More important are some things that I learned about in my formative years. I think they're important because they'll little nuggets of cool algorithm. But. Pragmatically? They're too hard to explain and don't really capture interesting features of Python.
Back in '01. Yes. The turn of the millennium.
(Pull up a chair. This is a long yarn.)
Back in '01, I was starting to look at ways to perfect my Python and literate programming skills.
(And yes, I was using Python on '01.)
I had a project that I'd learned about in the 80's. That's in the previous millennium. A thousand years ago. Computers were large, expensive, and rare.
And. Random Number Generators (RNG's) were a bit of a struggle. In the 80's, more sensitive statistical methods were uncovering biases in the RNG's of the day. Back in the 70's, Knuth's The Art of Computer Programming, Volume 2, Seminumerical Algorithms had covered this topic pretty well. But. Not quite well enough for language libraries or OS's to offer really solid RNG's.
(The popular Mersenne Twister algorithm dates from '97.)
One of my co-workers at the time showed me a technical report that I have no real bibliographic information for. I read it, captivated, because it described -- in detail -- Knuth's statistical tests for random number generators.
This lead me to Knuth Volume 2.
This lead me to implement *all* of this in Pascal (in the '80's.)
This lead me to implement *all* of this in Python (in the '00's.)
There were 10 tests. Each is a tidy little algorithm with a tidy little implementation that can run on a big collection of data to ascertain how random it is.
- Frequency Test - develops frequency distribution of individual samples.
- Serial Test - develops frequency distribution of pairs of samples.
- Gap Test - develops frequency distribution of the length of gaps between groups samples in a given range.
- Poker Test - develops frequency distribution for 5-card "hands" of samples over a small (16-value) domain.
- Coupon Collector's Test - develops frequency distribution for lengths of subsets that contain a complete set of values from a small (8-value) domain.
- Permutation Test - develops frequency distribution for the permutations of ordering of 4-sample selections.

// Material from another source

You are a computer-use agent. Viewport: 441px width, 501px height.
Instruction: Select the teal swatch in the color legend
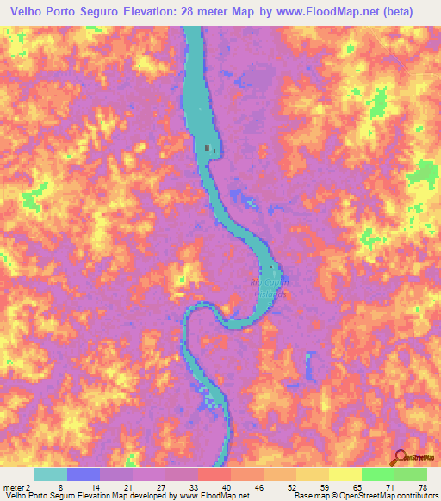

- Runs Up Test - develops frequency distribution for lengths of "runs up" where each value is larger than the previous value; one variation covers the case where runs are statistically dependent.
- Runs Up Test with independent runs and a relatively large domain.
- Runs Up Test with a "small domain", that has a slightly different expected distribution.
- Maximum of T - develops frequency distribution for the largest value in a group of T values.
- Serial Correlation - computes the correlation coefficient between adjacent pairs of values.